Molecular profiling may improve meningioma decision making

Researchers have demonstrated how molecular profiling of tumors can be used to help predict treatment response and survival in patients with meningiomas, the most common type of primary brain tumor, according to a recent study published in Natural medicine.

The findings underscore the potential of using molecular data to improve clinical decision-making and outcomes for patients with meningiomas, according to Craig Horbinski, MD, PhD, director of neuropathology in the Department of Pathology and co-author of the study.

Meningiomas are tumors that develop from the membranes, or meninges, surrounding the brain and spinal cord. Unlike other types of brain tumors, such as glioblastoma, meningiomas are primarily located outside the brain and rarely spread throughout the brain. They are also unlikely to metastasize to other parts of the body.

First-line treatment is usually surgical resection of the entire tumor. However, many of these tumors recur and require follow-up resection and subsequent radiation therapy, but these treatments are not always effective. If the tumor continues to grow, it can lead to brain damage and long-term cognitive impairment, or even death.

It is only in the last decade, however, that greater attention has been paid to improving treatment strategies for patients with meningiomas, the management of which has not changed significantly in the past 50 years, according to Horbinski.

“Most of the biomedical research efforts have been directed toward other types of brain tumors, particularly gliomas such as glioblastoma. Over the last decade, there has been a growing awareness that we need to do more for patients with these tumors,” said Horbinski, who is also a professor of pathology in the division of experimental pathology and neurological surgery.

In the current study, Horbinski and colleagues sought to better understand the molecular biology of meningiomas and define molecular biomarkers of treatment response by analyzing retrospective data on more than 2,800 meningiomas collected during a previous prospective phase II clinical trial.

The scientists used propensity score matching, a statistical technique, to characterize the benefits of different degrees of tumor resection, in addition to identifying a group of molecularly defined radiation-resistant meningiomas.

From this analysis, the authors found that total tumor resection was associated with longer progression-free survival in all molecular groups and longer overall survival in proliferative meningiomas. Dural margin treatment, in which the tumor membrane is surgically resected in addition to the tumor itself, prolonged progression-free survival compared with no treatment.

“This shows that it’s not enough to remove the entire tumor with the naked eye.
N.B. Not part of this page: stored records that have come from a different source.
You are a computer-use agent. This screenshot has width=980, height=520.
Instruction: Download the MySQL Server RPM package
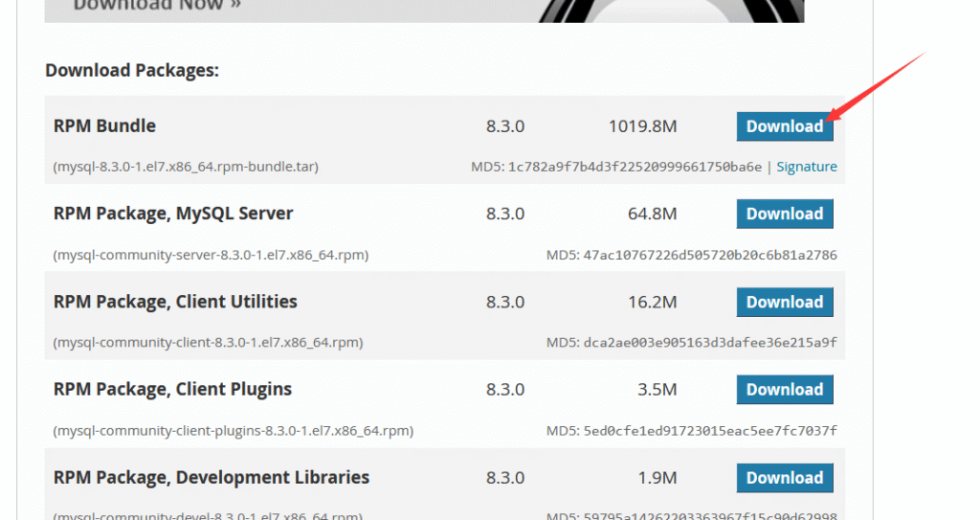tap(784, 215)
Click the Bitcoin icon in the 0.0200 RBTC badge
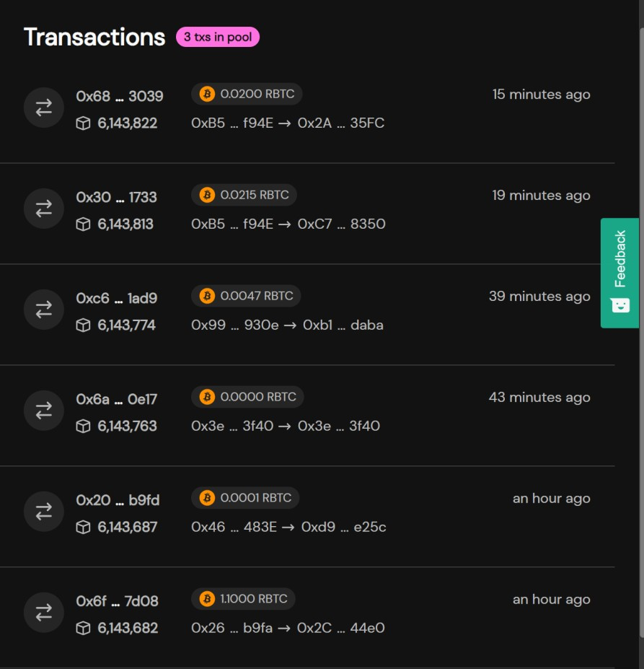644x669 pixels. (209, 94)
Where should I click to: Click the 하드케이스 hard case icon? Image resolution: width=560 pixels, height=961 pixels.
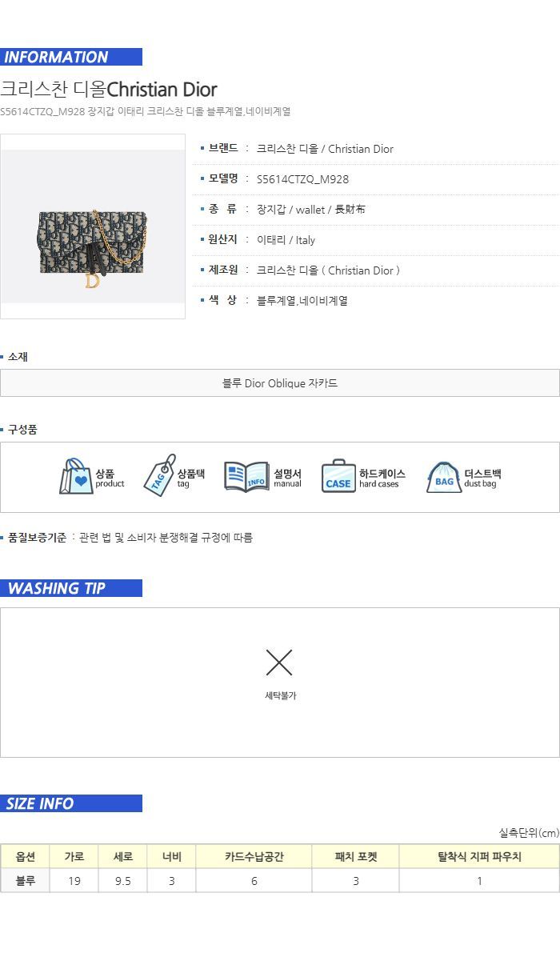click(x=338, y=477)
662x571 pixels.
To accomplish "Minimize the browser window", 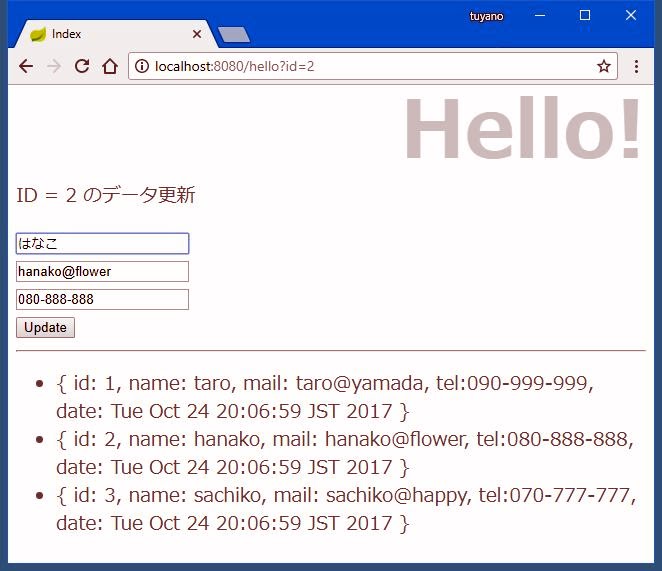I will pyautogui.click(x=540, y=16).
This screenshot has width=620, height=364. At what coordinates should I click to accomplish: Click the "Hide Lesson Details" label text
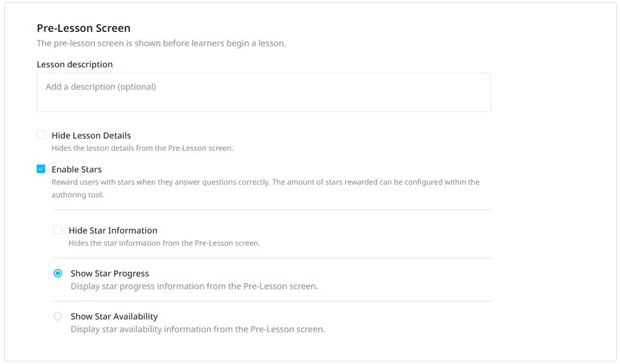(x=91, y=136)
We need to do something about the tumor cells that we know are still there, but we can’t see,” Horbinski said.

The scientists also found that tumors that have lost large sections of DNA and changes in how the tumor genome is chemically modified by DNA methylation ultimately determine how the tumor behaves, the researchers found.
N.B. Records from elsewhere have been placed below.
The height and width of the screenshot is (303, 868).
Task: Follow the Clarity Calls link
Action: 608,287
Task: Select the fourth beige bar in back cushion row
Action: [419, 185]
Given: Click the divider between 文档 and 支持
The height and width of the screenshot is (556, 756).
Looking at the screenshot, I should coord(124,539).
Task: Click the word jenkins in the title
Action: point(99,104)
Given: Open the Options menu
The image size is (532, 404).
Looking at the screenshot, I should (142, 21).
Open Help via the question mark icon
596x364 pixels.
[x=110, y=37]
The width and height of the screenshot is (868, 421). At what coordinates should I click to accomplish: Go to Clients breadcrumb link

“Those two parameters have a lot to say about how these tumors are going to behave, particularly how quickly they’re going to grow back and how they’re going to respond to radiation, if they respond to radiation at all,” Horbinski said.

These findings underscore the clinical utility of molecular tumor testing to predict treatment response in patients with meningiomas and other types of brain tumors, Horbinski said.

“One of the problems we have in pathology and oncology in general is that many third-party payers are reluctant to cover molecular testing because they still view it as experimental. They still view it as not providing meaningful data for patient care and studies like this should really put an end to that idea,” Horbinski said.